Port-wine stains: can we make them disappear?

Margaret M Stewart
Med J Aust 1996; 164 (6): 325.
Published online: 3 August 1999
>Advances in technology and well documented clinical studies continue to expand the list of disorders amenable to laser therapy. In this issue, Tan and Vinciullo report their study of 186 children and adults with port-wine stains (capillary malformations) treated with a flashlamp-pumped tunable dye laser in Perth, Western Australia. They confirm reports from other countries of its efficacy and safety. Preferential uptake of yellow laser light (wavelength, 585 nm) by haemoglobin, combined with very short (450-µs) laser pulses, ensures maximum damage to small blood vessels with minimum heat transfer to surrounding tissue (selective photothermolysis).1 Good-to-excellent responses were seen in 78% of patients. The results are similar to those of a recent study at Royal Prince Alfred Hospital (RPAH), Sydney, and Flinders Medical Centre, Adelaide.2 Treatment failures may be related to depth and diameter of blood vessels, as the laser beam penetrates only about 1 mm. Given the well documented, sometimes severe but often hidden, psychological impact of a disfiguring port-wine stain, its potential complications and the lack of significant therapeutic alternatives, these results are impressive.

However, critical issues apart from efficacy and safety include cost and access to treatment. The RPAH/Flinders study estimated the cost of treating a port-wine stain involving one cheek to be about $700-$1800 in an adult. This cost includes staff and topical or local anaesthesia, but not general anaesthesia, which is needed for most children. We must also add the laser capital costs (currently $150 000-$200 000) and substantial running costs.

Will all patients with port-wine stains have access to a treatment now proven to be efficacious and safe? Ideally, all affected patients should be assessed at or soon after birth and treatment begun in the first two years of life and completed before the potential psychological impact of being a "marked child"3 has developed. Until recently at RPAH the estimated time to completion of treatment for children after assessment was 3.5 years. The service has been advertised only to dermatologists, because resources are too limited to treat the estimated potential number of patients, although the recent purchase of a third generation laser may increase the number able to be treated.

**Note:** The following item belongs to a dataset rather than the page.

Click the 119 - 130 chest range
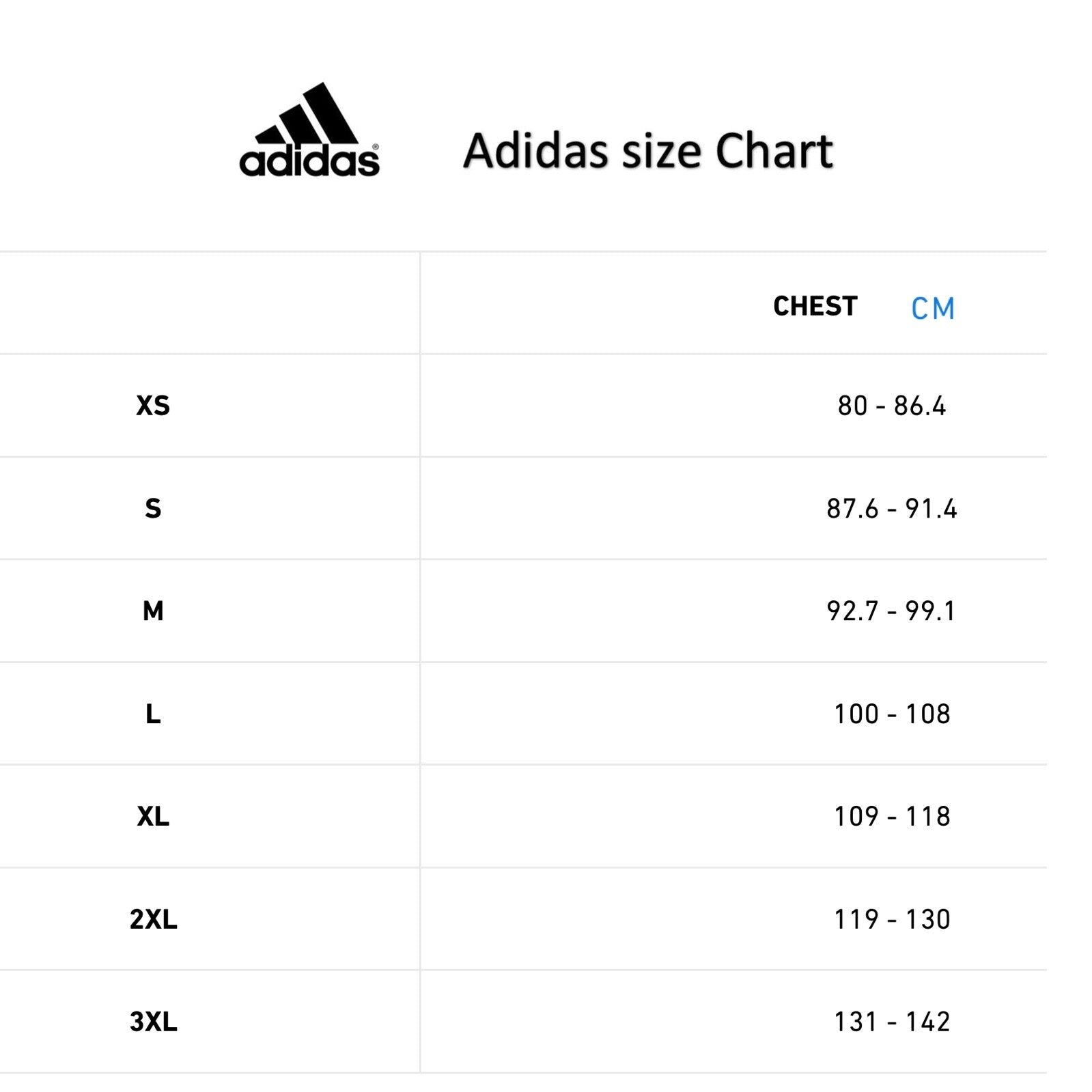Viewport: 1092px width, 1092px height. point(891,919)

Public hospital dermatological laser services vary between States and generally range from severely restricted to non-existent. Now that Australian studies have addressed issues of efficacy and cost, it is up to State Governments and the Federal Government to urgently establish appropriate funding arrangements. There is a large backlog of older children and adults who would benefit greatly from treatment. In the medium to long term, even with current technology, these patients could be treated, leaving a steady-state situation with only children in their first 2-4 years needing treatment.

Treatment with the yellow-light laser is not confined to port-wine stains, but can be used for many other conditions characterised by a real or apparent excess of small blood vessels close to the surface of the skin. Proliferating or ulcerating capillary haemangiomas that affect vital structures (e.g., eyes, nose, mouth, pharynx and genitalia) in babies and young children have been shown in both Australia and other countries to respond to treatment with the flashlamp-pumped dye laser. This treatment is often urgent or semiurgent, depending on the rate of proliferation of the haemangioma or rate of ulceration and tissue destruction.

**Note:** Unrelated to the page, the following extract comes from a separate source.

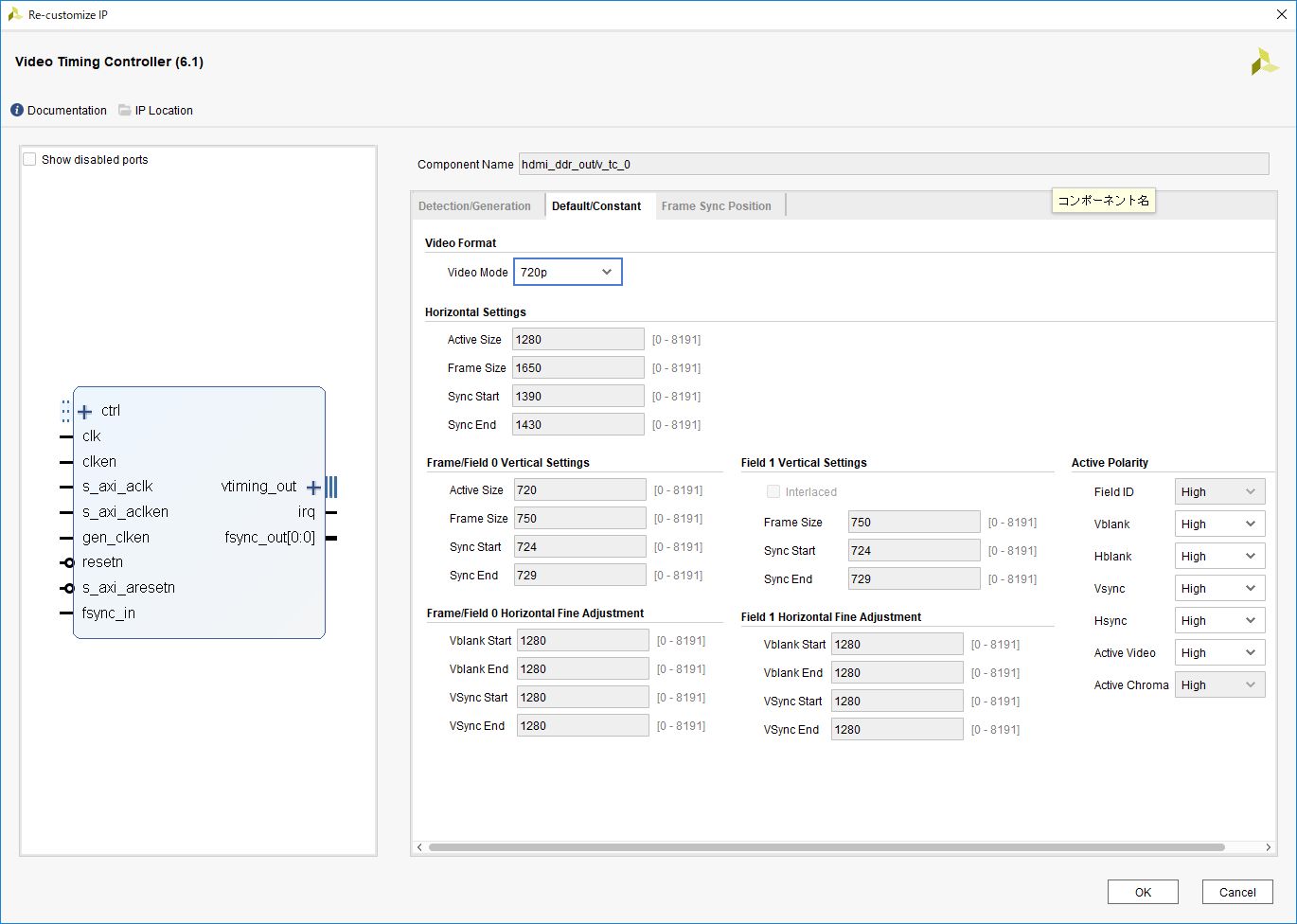This screenshot has width=1297, height=924.
Task: Click the Re-customize IP title bar icon
Action: 13,15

Has technology in this area gone as far as it can? The answer is no. Newer lasers are now available that are able to operate several times faster than the initial pumped dye lasers and may require less maintenance. We await lasers that are more portable, cheaper and able to treat at a deeper skin level than current technology allows.

Timely and affordable access to treatment for any patient, young or old, affected with a port-wine stain is the goal. Whether this is realised depends on a commitment by State and federal health funding bodies to recognise the extent of the problem, acknowledge the long term benefits of early treatment and provide an adequate funding mechanism.

Margaret M Stewart
Visiting Medical Officer, Department of Dermatology
Royal Prince Alfred Hospital, Sydney, NSW

  1. Anderson RR, Parrish JA. Selective photothermolysis: precise microsurgery by selective absorption of pulsed radiation. Science 1983; 220: 524-527.
  2. Stewart M, Hailey D, Angel A. Yellow light lasers in dermatology. Canberra: Australian Institute of Health and Welfare, 1995: 1-43.
  3. Lanigan SW, Cotterill JA. Psychological disabilities amongst patients with port wine stains. Br J Dermatol 1989; 121: 209-215.